#### [TE BESTUDEREN TEKST]
--*--
Natuurlijk zijn veel sites, waaronder enkele kleinere, afhankelijk van advertentie-inkomsten of de verkoop van persoonlijke informatie. Om enkele prominente voorbeelden te noemen: zou een site als Glassdoor via een abonnement kunnen werken? Hoe zit het met Yelp of Airbnb?

Er zijn hier twee mogelijkheden. Ik weet niet hoeveel mensen zich zouden abonneren op een site als Yelp of Glassdoor, en de marketingkosten zouden waarschijnlijk duur zijn in verhouding tot de potentiële abonnementsinkomsten.

Het is echter aannemelijk dat aggregators een reeks sites kunnen bundelen, zoals kabeldiensten nu doen met televisiekanalen. Dit zou niet vereisen dat internetgebruikers profiteren van, of zelfs maar op de hoogte zijn van, elke site die in een bundel is opgenomen. Vermoedelijk zouden ze uit aggregators kiezen op dezelfde manier als ze nu kiezen uit kabeldiensten, waarbij ze de sites selecteren die hen het meest interesseren.

Mensen zullen het niet leuk vinden om te betalen voor iets dat ze vroeger gratis kregen, maar dit is met televisie gebeurd. Vijftig jaar geleden was bijna alle televisie gratis. Op het hoogtepunt, in 2016, betaalden bijna honderd miljoen huishoudens voor kabeldiensten. Er is geen reden om aan te nemen dat mensen niet bereid zouden zijn een maandelijks bedrag te betalen voor toegang tot internetsites die zij waarderen, vooral wanneer veel sites niet langer gratis beschikbaar zijn.

Ik heb sommige mensen horen beweren dat dit voorstel zou betekenen dat alleen de rijken toegang zouden hebben tot het internet. Gezien hoeveel geld zelfs mensen met een zeer gemiddeld inkomen betalen voor zaken als kabel, internettoegang en smartphones, is dit soort bewering meer dan dwaas.
--*--
#### [AANGELEVERDE GEGEVENS]
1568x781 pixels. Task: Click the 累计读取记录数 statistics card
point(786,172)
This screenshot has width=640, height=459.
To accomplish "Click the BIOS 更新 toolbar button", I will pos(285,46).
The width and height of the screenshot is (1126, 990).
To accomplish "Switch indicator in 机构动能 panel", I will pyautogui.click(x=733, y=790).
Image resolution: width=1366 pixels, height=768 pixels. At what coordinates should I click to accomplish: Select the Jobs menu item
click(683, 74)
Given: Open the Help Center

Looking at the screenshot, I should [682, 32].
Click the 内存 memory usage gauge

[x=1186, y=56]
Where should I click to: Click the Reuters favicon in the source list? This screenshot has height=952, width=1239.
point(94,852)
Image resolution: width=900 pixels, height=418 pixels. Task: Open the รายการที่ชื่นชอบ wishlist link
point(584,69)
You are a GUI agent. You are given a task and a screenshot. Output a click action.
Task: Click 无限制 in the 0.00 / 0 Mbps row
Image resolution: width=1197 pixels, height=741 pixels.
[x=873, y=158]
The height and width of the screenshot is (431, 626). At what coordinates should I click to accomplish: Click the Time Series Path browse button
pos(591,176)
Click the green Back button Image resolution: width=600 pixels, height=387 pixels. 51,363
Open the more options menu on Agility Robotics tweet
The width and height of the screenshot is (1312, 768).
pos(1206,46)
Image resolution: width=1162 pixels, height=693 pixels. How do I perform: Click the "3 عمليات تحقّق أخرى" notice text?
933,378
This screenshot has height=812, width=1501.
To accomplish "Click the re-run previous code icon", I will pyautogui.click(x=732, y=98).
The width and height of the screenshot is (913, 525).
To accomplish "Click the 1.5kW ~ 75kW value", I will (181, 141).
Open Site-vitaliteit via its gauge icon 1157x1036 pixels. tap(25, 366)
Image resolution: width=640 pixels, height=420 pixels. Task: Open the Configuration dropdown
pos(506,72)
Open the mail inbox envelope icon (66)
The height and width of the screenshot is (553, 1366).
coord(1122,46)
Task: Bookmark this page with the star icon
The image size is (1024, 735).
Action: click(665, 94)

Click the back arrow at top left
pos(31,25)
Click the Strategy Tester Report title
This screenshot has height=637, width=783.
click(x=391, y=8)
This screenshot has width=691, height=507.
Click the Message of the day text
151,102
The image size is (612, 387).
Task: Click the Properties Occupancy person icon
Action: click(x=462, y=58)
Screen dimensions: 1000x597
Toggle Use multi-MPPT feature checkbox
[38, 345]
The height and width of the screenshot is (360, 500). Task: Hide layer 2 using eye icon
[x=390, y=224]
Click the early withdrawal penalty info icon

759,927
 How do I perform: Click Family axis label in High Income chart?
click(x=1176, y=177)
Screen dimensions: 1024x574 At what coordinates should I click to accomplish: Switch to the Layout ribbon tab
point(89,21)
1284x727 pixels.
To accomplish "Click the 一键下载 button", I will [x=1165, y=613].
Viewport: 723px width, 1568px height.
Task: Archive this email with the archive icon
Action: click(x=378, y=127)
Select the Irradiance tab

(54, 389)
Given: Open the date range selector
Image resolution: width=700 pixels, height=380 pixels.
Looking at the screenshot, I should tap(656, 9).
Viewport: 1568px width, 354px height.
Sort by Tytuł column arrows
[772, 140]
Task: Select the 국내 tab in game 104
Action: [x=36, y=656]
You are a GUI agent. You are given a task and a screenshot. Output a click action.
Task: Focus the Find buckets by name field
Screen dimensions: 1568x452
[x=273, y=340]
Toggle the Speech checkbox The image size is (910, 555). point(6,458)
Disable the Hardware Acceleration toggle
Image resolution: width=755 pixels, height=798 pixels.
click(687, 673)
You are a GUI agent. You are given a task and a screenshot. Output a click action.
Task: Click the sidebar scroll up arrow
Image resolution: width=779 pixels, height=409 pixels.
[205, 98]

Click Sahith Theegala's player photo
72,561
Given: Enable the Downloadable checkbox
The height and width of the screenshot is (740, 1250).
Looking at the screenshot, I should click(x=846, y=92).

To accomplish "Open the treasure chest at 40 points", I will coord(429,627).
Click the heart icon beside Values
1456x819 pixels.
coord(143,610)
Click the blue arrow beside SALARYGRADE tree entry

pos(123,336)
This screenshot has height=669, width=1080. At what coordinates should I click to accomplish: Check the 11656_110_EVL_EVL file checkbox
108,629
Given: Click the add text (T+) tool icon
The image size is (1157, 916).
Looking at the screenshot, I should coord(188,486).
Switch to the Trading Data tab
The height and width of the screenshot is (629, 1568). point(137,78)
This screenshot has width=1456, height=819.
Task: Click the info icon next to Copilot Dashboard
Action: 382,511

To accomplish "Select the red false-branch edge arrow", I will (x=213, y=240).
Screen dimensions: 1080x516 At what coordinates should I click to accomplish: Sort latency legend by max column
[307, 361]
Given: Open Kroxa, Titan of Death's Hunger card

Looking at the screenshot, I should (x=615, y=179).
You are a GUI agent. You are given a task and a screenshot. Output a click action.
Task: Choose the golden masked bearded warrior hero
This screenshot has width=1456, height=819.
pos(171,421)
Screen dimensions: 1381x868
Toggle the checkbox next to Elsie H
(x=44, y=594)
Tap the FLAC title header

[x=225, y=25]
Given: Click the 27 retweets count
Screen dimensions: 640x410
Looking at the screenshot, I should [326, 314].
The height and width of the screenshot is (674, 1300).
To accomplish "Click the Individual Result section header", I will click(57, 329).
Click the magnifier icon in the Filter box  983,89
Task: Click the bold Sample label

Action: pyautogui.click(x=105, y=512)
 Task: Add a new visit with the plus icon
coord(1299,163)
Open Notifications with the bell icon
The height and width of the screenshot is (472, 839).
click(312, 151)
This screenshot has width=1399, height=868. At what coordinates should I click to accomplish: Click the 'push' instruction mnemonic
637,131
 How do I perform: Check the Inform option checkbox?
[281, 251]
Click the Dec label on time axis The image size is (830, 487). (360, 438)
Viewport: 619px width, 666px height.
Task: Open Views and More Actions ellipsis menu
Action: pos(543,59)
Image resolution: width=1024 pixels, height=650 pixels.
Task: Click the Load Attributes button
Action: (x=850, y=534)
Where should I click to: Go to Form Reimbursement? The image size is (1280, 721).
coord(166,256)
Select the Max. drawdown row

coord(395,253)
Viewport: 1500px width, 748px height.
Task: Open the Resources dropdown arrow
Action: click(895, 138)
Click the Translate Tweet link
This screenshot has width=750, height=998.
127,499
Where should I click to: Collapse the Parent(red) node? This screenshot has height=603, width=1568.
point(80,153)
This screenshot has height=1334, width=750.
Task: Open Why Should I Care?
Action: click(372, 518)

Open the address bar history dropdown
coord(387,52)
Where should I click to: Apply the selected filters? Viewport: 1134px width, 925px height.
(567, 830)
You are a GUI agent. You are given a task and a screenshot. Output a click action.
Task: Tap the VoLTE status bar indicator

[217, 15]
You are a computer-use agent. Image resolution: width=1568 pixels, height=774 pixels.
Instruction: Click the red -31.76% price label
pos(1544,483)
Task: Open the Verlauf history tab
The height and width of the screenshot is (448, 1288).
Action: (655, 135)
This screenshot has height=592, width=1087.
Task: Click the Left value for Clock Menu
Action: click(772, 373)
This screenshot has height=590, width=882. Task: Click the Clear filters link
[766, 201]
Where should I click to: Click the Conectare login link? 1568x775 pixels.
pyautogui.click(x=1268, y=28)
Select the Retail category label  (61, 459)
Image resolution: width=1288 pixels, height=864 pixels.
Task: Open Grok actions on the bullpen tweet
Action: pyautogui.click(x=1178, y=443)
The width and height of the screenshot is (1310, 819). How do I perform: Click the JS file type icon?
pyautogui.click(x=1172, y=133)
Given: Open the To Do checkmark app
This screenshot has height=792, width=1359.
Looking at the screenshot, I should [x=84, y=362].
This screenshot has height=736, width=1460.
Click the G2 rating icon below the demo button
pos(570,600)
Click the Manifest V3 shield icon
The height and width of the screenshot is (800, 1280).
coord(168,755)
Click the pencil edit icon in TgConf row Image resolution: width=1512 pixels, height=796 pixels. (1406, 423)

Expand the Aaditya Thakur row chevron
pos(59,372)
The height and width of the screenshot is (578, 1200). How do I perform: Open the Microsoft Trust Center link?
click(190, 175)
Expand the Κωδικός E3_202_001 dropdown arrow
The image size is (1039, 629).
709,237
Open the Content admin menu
--*--
Zet de tekst over betaalde toegang tot websites voort, te beginnen na de laatste zin.

De andere route is dat sites de aansprakelijkheid op zich kunnen nemen, maar als voorwaarde voor de dienstverlening een vorm van afstand van gebruikers eisen. Airbnb-verhuurders kunnen bijvoorbeeld worden gevraagd een verklaring van afstand te ondertekenen van hun recht om een ​​rechtszaak aan te spannen wegens lasterlijke berichten, onder voorbehoud van een of andere screeningprocedure door Airbnb. (Ik weet niet zeker wat hun huidige beleid is, maar ik neem aan dat ze niet zullen toestaan ​​dat racistische, seksistische of anderszins aanstootgevende opmerkingen op hun site blijven staan.)

Sommige sites stoppen mogelijk ook met het hosten van reacties om het probleem helemaal te voorkomen. Kranten kunnen er bijvoorbeeld voor kiezen om lezers niet te laten reageren op stukken die op internet zijn geplaatst.

Er is zeker geen garantie dat elke site die nu overleeft op basis van advertentie-inkomsten of het verkopen van persoonlijke informatie genoeg zou verdienen via een abonnementsdienst om te overleven. Als ons criterium voor goed beleid echter is dat het er nooit toe leidt dat iemand failliet gaat, zouden we niet veel beleid implementeren. De vraag is of we beter af zouden zijn in een wereld waar internetplatforms een vergelijkbare aansprakelijkheid hebben als print- en uitzendkanalen voor het verspreiden van lasterlijk materiaal dan de huidige, waar ze ongestraft van dit materiaal kunnen profiteren.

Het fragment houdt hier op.